Martin Luther has given us several different ways to take the Lord’s Prayer to heart, including the Large and Small Catechisms as well as his booklet for Master Peter the Barber on A Simple Way to Pray. Here is one more example how Luther sought to bring an understanding of the Lord’s Prayer to the people as he used it in the Divine Service as found in his German Mass translated in the American edition of his works, vol. 53, p. 78.
After the sermon shall follow a public paraphrase of the Lord’s Prayer and admonition for those who want to partake of the sacrament, in this or a better fashion:
Friends in Christ: Since we are here assembled in the name of the Lord to receive his Holy Testament, I admonish you first of all to lift up your hearts to God to pray with me the Lord’s Prayer, as Christ our Lord has taught us and graciously promised to hear us.
That God, our Father in heaven, may look with mercy on us, his needy children on earth, and grant us grace so that his holy name be hallowed by us and all the world through the pure and true teaching of his Word and the fervent love of our lives; that he would graciously turn from us all false doctrine and evil living whereby his precious name is being blasphemed and profaned.
That his kingdom may come to us and expand; that all transgressors and they who are blinded and bound in the devil’s kingdom be brought to know Jesus Christ his Son by faith, and that the number of Christians may be increased.
That we may be strengthened by his Spirit to do and to suffer his will, both in life and in death, in good and in evil things, and always to break, slay, and sacrifice our own wills. That he would also give us our daily bread, preserve us from greed and selfish cares, and help us to trust that he will provide for all our needs.
That he would forgive our debts as we forgive our debtors so that our hearts may rest and rejoice in a good conscience before him, and that no sin may ever fright or alarm us.
That he would not lead us into temptation but help us by his Spirit to subdue the flesh, to despise the world and its ways, and to overcome the devil with all his wiles.
And lastly, that he would deliver us from all evil, both of body and soul, now and forever.
All those who earnestly desire these things will say from their very hearts: Amen, trusting without any doubt that it is Yea and answered in heaven as Christ has promised: Whatever you ask in prayer, believe that you shall receive it, and you will [Mark 11:24]. Amen.
Secondly, I admonish you in Christ that you discern the Testament of Christ in true faith and, above all, take to heart the words wherein Christ imparts to us his body and his blood for the remission of our sins.

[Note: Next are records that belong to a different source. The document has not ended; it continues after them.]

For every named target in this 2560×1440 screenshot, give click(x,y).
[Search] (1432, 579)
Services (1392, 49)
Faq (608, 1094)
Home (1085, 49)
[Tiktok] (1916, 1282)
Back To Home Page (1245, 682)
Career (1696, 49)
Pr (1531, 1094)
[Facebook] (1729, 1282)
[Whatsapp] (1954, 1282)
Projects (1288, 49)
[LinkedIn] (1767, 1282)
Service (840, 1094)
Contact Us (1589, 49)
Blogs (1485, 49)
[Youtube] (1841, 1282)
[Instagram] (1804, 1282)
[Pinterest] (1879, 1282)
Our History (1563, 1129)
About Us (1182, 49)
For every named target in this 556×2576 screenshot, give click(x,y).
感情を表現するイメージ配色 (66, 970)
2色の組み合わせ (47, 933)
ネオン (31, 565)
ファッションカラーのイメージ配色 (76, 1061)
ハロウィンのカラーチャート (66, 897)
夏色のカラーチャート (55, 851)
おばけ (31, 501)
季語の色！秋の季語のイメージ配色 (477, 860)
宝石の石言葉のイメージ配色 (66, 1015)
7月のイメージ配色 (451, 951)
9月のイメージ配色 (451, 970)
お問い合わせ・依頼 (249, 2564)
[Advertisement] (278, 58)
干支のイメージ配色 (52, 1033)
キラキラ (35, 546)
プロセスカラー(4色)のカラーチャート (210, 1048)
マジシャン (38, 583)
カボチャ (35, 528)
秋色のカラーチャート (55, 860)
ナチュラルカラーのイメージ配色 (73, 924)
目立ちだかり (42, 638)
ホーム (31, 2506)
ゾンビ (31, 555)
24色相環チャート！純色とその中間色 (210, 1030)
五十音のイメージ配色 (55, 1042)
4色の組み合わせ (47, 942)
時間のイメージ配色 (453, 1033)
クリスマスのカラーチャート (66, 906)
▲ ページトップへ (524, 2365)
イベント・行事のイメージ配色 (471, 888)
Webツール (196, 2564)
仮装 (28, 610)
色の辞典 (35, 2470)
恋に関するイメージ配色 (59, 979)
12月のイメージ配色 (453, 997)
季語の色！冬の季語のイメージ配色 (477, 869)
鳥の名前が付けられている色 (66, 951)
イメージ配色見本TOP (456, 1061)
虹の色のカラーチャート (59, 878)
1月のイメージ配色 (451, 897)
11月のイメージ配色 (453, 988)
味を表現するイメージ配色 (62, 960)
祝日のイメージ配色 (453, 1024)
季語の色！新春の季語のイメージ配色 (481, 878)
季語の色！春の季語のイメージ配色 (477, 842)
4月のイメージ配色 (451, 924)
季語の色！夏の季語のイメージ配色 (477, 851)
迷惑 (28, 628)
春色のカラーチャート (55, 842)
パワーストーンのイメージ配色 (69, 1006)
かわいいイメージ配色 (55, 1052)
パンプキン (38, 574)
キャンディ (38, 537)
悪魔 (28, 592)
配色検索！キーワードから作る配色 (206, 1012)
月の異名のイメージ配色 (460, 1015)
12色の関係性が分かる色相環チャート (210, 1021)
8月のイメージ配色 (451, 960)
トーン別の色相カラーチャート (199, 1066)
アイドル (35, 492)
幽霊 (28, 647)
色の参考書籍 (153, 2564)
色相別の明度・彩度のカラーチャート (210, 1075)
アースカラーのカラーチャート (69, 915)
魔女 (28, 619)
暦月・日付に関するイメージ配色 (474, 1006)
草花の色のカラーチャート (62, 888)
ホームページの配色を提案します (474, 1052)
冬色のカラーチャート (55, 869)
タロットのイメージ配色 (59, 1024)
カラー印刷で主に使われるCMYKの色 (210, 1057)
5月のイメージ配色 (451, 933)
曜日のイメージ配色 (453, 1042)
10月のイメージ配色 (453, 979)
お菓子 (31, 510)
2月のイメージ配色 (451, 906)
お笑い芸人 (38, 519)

That you remember and give thanks for his boundless love which he proved to us when he redeemed us from God’s wrath, sin, death, and hell by his own blood. And that in this faith you externally receive the bread and wine, i.e., his body and his blood, as the pledge and guarantee of this. In his name therefore, and according to the command that he gave, let us use and receive the Testament.
Whether such paraphrase and admonition should be read in the pulpit immediately after the sermon or at the altar, I would leave to everyone’s judgment. It seems that the ancients did so in the pulpit, so that it is still the custom to read general prayers or to repeat the Lord’s Prayer in the pulpit. But the admonition itself has since become a public confession. In this way, however, the Lord’s Prayer together with a short exposition would be current among the people, and the Lord would be remembered, even as he commanded at the Supper.
I would, however, like to ask that this paraphrase or admonition follow a prescribed wording or be formulated in a definite manner for the sake of the common people. We cannot have one do it one way today, and another, another way tomorrow, and let everybody parade his talents and confuse the people so that they can neither learn nor retain anything. What chiefly matters is the teaching and guiding of the people. That is why here we must limit our freedom and keep to one form of paraphrase or admonition, particularly in a given church or congregation — if for the sake of freedom it does not wish to use another.